**SOURCE PASSAGE**:
╭──

Avoiding stressful life events and learning effective coping skills may help avert flare-ups of multiple sclerosis (MS) in women with the disease, new findings suggest.
Researchers recruited 23 women with MS from the Multiple Sclerosis Clinic at the University of Pittsburgh Medical Center and followed them for a year. Each week, the women completed questionnaires asking about MS symptoms and life events, such as starting a new job, finding out that a child is doing poorly in school, having a motor vehicle accident, and being physically assaulted.
Every four weeks, the women were interviewed about the nature and timing of life events they had experienced, and the life events data were later analyzed with the MS exacerbation data.
"A controversial issue in multiple sclerosis research concerns the extent to which psychological stress contributes to the development and progression of the disorder," writes researcher Kurt D. Ackerman, M.D., Ph.D., and co-investigators in the Departments of Psychiatry, Neurology, Pathology and Psychology at the University of Pittsburgh.
"This study contributes to a growing body of evidence that stressful life events are potent triggers of disease activity in women with relapsing-remitting MS," they add. "MS exacerbations may be delayed or avoided by limiting the individual or cumulative effects of stressful life events."
Their results are published in the November-December issue of Psychosomatic Medicine.
During the study year, the women experienced an average of 2.6 MS exacerbations that lasted an average of 29 days. Eighty-five percent of the MS exacerbations were associated with at least one stressful life event in the prior six weeks.
The results also showed that stressors from different sources and of different levels of severity were equally associated with exacerbations. In addition, the researchers found that stress led quickly to MS exacerbations, with an average of 14 days from the stressful event to the flare-up.
The researchers further suggest that preventive strategies, such as coping skills training and early interventions for symptoms of anxiety and depression, could help women avoid stress-induced MS flare-ups.
MS is a life-long neurological disease that is usually diagnosed in young adults. According to the National Institute of Neurological Disorders and Stroke, as many as 350,000 people in the United States have been diagnosed with MS, and approximately 200 new cases are diagnosed each week. In general, women are affected by MS at almost twice the rate of men.
The research was supported by grants from the National Institutes of Health.

╰──

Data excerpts
╭──

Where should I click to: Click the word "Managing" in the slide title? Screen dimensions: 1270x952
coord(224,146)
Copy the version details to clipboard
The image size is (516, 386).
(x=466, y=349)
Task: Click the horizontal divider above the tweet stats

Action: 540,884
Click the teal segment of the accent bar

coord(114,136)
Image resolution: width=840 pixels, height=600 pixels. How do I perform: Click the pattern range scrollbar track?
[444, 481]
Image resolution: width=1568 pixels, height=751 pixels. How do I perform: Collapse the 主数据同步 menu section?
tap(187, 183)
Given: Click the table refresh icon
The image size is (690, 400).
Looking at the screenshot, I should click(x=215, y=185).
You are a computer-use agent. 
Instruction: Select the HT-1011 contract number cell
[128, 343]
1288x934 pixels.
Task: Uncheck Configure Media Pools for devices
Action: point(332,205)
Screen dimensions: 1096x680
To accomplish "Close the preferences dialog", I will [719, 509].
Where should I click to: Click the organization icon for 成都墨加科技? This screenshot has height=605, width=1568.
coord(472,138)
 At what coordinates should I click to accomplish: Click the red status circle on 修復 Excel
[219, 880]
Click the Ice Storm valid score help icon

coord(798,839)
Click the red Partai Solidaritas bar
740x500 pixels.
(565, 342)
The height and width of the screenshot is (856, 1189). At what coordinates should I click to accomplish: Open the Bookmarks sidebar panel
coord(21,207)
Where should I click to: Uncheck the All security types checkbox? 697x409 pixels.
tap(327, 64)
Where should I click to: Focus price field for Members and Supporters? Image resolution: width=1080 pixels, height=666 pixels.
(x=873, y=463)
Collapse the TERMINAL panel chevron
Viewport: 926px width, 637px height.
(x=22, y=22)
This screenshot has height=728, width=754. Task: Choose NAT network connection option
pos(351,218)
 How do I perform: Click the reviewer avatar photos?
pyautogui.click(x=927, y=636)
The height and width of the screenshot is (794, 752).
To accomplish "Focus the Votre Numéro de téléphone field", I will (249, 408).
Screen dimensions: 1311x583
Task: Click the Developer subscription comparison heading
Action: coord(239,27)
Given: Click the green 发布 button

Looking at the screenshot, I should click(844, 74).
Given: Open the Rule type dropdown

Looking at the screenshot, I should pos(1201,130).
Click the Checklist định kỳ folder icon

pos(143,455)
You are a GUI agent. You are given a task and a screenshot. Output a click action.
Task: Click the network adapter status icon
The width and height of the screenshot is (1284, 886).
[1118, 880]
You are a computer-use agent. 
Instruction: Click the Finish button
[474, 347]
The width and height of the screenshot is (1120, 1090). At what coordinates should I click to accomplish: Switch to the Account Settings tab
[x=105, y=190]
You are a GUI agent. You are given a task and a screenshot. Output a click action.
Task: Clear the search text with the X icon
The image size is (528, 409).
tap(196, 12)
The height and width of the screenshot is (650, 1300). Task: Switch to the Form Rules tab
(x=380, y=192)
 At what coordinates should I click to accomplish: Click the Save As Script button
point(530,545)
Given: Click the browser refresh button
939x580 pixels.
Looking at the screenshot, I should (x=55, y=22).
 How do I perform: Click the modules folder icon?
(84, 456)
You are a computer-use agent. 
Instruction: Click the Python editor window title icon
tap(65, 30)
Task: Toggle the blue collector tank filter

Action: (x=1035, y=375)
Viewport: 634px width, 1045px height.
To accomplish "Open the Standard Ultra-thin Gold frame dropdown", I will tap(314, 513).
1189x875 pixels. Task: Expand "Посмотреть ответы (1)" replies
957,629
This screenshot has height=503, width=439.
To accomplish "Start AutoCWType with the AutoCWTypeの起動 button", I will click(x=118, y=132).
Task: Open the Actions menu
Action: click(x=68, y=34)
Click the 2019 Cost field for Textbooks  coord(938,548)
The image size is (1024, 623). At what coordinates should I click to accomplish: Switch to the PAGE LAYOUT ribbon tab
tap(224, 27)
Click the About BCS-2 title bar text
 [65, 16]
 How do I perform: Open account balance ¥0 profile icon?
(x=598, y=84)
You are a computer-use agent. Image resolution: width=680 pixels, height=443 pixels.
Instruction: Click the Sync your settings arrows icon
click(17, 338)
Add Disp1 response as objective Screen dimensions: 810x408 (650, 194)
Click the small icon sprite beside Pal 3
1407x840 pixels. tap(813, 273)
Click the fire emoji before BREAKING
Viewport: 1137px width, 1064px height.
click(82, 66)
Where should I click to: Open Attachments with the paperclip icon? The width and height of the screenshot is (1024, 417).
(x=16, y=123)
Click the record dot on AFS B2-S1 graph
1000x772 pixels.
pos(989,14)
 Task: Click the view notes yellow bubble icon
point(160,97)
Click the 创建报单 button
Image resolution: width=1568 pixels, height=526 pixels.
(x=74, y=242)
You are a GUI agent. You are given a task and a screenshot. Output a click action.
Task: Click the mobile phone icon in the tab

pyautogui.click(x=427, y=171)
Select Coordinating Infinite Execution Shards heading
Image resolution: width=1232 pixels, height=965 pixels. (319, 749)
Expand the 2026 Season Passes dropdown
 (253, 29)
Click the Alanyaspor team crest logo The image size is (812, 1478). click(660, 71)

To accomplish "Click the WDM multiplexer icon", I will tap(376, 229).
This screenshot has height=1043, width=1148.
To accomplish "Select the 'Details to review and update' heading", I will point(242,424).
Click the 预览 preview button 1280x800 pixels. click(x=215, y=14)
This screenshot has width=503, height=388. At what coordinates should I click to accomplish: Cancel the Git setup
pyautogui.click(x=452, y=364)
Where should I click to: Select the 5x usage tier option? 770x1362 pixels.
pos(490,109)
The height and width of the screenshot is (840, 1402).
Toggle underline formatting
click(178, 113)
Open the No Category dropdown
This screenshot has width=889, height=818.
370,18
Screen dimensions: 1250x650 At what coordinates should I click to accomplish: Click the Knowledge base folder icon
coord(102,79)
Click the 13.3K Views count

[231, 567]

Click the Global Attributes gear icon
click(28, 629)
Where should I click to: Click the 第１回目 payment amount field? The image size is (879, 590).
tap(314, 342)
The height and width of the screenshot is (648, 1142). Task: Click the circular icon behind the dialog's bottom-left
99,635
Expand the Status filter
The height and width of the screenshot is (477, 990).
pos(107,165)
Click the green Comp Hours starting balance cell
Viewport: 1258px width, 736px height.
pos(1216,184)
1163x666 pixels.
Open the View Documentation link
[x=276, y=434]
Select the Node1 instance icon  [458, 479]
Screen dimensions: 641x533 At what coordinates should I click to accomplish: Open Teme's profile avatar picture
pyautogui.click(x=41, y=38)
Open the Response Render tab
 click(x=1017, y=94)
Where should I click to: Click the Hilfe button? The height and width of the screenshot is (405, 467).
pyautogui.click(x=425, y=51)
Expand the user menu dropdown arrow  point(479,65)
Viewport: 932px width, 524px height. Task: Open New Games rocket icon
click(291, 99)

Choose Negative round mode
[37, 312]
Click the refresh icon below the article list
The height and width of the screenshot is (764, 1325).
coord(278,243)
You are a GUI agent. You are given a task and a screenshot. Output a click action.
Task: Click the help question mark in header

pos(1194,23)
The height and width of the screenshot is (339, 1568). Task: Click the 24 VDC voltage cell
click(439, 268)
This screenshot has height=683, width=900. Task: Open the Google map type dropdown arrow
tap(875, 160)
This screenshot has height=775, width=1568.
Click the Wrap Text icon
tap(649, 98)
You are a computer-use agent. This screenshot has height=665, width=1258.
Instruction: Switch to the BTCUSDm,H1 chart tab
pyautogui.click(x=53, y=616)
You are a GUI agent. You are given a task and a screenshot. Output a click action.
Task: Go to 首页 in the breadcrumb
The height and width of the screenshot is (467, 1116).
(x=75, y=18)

╰──

**TASK TO COMPLETE**: Reproduce the passage of the article on stress and multiple sclerosis flare-ups starting at "The researchers further" and ending at "stress-induced MS flare-ups.". The material has no connection to the text.

**REPLY TO THE EXERCISE**:
The researchers further suggest that preventive strategies, such as coping skills training and early interventions for symptoms of anxiety and depression, could help women avoid stress-induced MS flare-ups.